Regulation of Meetings. (a) Notwithstanding any other provisions of this Indenture, the Trustee may make such reasonable regulations as it may deem advisable for any meeting of Securityholders, in regard to proof of the holding of Securities and of the appointment of proxies, and in regard to the appointment and duties of inspectors of votes, the submission and examination of proxies, certificates and other evidence of the right to vote, and such other matters concerning the conduct of the meeting as it shall deem fit. (b) The Trustee shall, by an instrument in writing, appoint a temporary chairman of the meeting, unless the meeting shall have been called by the Company or by Securityholders as provided in Section 9.03, in which case the Company or the Securityholders calling the meeting, as the case may be, shall in like manner appoint a temporary chair.
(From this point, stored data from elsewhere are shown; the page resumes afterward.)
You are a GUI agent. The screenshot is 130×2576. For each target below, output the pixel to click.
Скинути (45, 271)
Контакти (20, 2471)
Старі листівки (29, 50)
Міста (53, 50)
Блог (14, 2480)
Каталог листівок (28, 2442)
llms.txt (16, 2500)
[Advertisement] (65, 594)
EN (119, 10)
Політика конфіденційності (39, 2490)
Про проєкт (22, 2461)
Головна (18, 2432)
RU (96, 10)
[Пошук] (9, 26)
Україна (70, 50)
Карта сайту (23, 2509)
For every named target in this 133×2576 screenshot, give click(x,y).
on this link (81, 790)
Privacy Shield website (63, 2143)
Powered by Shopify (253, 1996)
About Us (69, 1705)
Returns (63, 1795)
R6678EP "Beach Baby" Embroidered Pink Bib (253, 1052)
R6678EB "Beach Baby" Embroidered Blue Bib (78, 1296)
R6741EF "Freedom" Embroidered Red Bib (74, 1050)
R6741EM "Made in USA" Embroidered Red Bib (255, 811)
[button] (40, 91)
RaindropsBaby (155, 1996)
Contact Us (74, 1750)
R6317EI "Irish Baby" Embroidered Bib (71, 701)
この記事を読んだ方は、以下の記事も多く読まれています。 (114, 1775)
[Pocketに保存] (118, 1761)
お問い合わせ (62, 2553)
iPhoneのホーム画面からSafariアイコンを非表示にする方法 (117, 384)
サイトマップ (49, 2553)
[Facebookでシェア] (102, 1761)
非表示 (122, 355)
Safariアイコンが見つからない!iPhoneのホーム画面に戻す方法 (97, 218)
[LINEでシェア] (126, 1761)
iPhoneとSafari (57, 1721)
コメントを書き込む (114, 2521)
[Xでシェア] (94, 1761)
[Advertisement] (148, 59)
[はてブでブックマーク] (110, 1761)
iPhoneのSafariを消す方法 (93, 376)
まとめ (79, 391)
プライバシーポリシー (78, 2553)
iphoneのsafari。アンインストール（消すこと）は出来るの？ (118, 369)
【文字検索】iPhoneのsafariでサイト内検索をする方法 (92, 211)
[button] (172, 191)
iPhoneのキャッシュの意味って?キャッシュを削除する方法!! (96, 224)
A permanent chairman and a permanent secretary of the meeting shall be elected by majority vote of the meeting. (c) At any meeting of Securityholders of a series, each Securityholder of such series of such Securityholder’s proxy shall be entitled to one vote for each $1,000 principal amount of Securities of such series Outstanding held or represented by him or herhim; provided, however, that no vote shall be cast or counted at any meeting in respect of any Security challenged as not Outstanding and ruled by the chairman of the meeting to be not Outstanding. The chairman of the meeting shall have no right to vote other than by virtue of Securities of such series held by him or her or instruments in writing as aforesaid duly designating him or her as the Person to vote on behalf of other Securityholders. At any meeting of the Securityholders duly called pursuant to the provisions of Section 9.02 or 9.03, the presence of Persons holding or representing Securities in an aggregate principal amount sufficient to take action upon the business for the transaction of which such meeting was called shall be necessary to constitute a quorum, and any such meeting may be adjourned from time to time by a majority of those present, whether or not constituting a quorum, and the meeting may be held as so adjourned without further notice.

Appears in 2 contracts

Samples: Indenture (Alkermes Plc.), Indenture (Dollar Thrifty Automotive Group Inc)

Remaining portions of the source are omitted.